Amendment, Modification and Termination of the Stock Plan
The Stock Plan will remain in effect, subject to the Board
of Director's right to terminate the Stock Plan earlier, until
all Common Stock subject to it has been purchased or acquired
pursuant to the provisions of the Stock Plan. Notwithstanding the
foregoing, no option or Restricted Stock may be granted under the
Stock Plan on or after December 30, 2004.
The Board of Directors may at any time terminate, and from
time to time may amend or modify, the Stock Plan, provided,
however, that no such action of the Board, without approval of
the stockholders, may:
(a) Increase the total amount of Common Stock which
may be issued under the Stock Plan, except in certain
circumstances.
(b) Materially increase the cost of the Stock Plan
or materially increase the benefits to participants in
the Stock Plan.
(c) Extend the period during which options or
Restricted Stock may be granted.
(d) Extend the maximum period after the date of
grant during which options may be exercised.
(e) Change the class of individuals eligible to
receive options or Restricted Stock.
Any amendment which requires stockholder approval in order for
the Stock Plan to continue to comply with Rule 16b-3 of the
Exchange Act or any other law, regulation or stock exchange
requirement will not be effective unless approved by the
requisite vote of stockholders.
Certain Tax Considerations
All options that do not qualify for federal income tax
purposes as ISOs will be considered NSOs. Under the Code, the
recipient of an NSO does not recognize taxable income upon the
grant of the option so long as the option does not have a readily
ascertainable fair market value. Instead, the option holder
generally recognizes ordinary income at the time the option is
exercised in an amount equal to the difference between the fair
market value of the shares on the date of exercise and the
purchase price. However, if the stock received upon exercise is
not transferable and is subject to a substantial risk of
forfeiture, the recipient will not recognize income until either
the stock becomes transferable or the substantial risk of
forfeiture expires. The income recognized at such time will
generally equal the fair market value of the stock at that time
less the amount paid for the stock. The Company is required to
withhold federal and state taxes, if applicable, attributable to
the amount recognized by the employee in the year the income is
recognized by the employee. The Company will be entitled to a
tax deduction in the same year and in the same amount as the
taxable income recognized by the employee. The tax basis of
shares purchased by the optionee will generally be equal to the
purchase price plus any gain recognized at date of exercise. The
amount of any gain or loss realized on a subsequent sale of the
stock will be calculated by reference to the seller's tax basis.

> **Entries supplied**:
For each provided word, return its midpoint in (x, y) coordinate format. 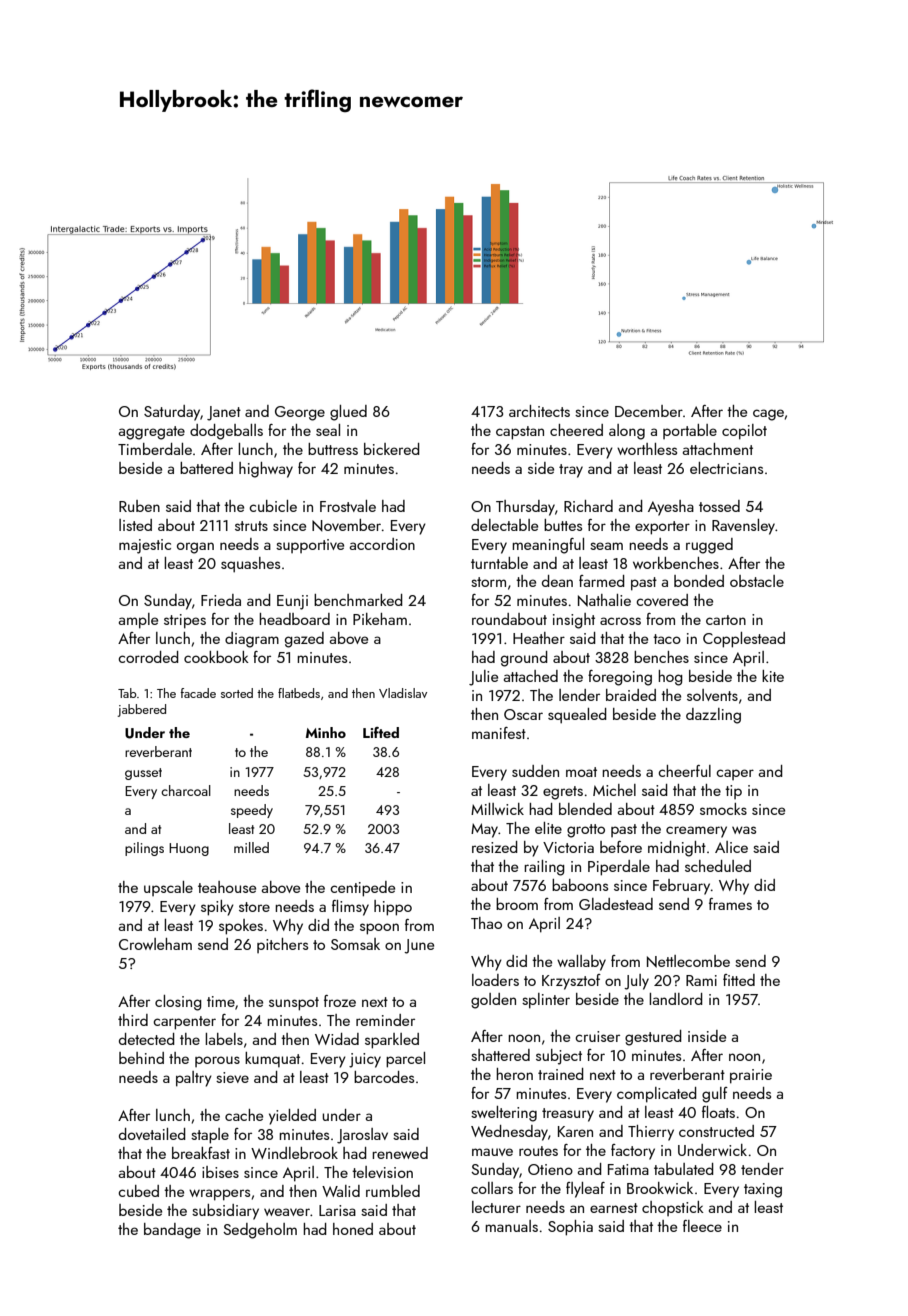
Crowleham (155, 944)
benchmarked (358, 600)
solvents (712, 695)
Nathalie (604, 600)
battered (206, 468)
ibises (220, 1172)
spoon (379, 929)
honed (353, 1229)
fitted (739, 980)
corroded (148, 657)
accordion (382, 544)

> **Exercise goal**: Go on with the stock plan text from the point where it stops. The lines play no part in what comes next.

> **Written answer**:
The recipient of an ISO does not recognize taxable income
upon the grant of the option or upon the exercise of the option,
and the Company is not entitled to a deduction either upon grant
or exercise of the ISO. Upon the sale or exchange of the shares
received from the exercise of an ISO, if at least two years after
the grant of the option and one year after receipt of the shares
by the optionee, any gain will be treated as long-term capital
gain. If these holding periods are not satisfied, the optionee
will recognize ordinary income, generally measured as the
difference between the exercise price and the lower of the fair
market value of the stock on the date the option is exercised or
the sale price of the stock. The Company will be entitled to a
deduction in the same amount as the ordinary income recognized by
the optionee. Any gain recognized on such a premature
disposition of the shares in excess of the amount treated as
ordinary income will be characterized as a long-term or short-
term capital gain, depending on the optionee's holding period for
the optioned stock.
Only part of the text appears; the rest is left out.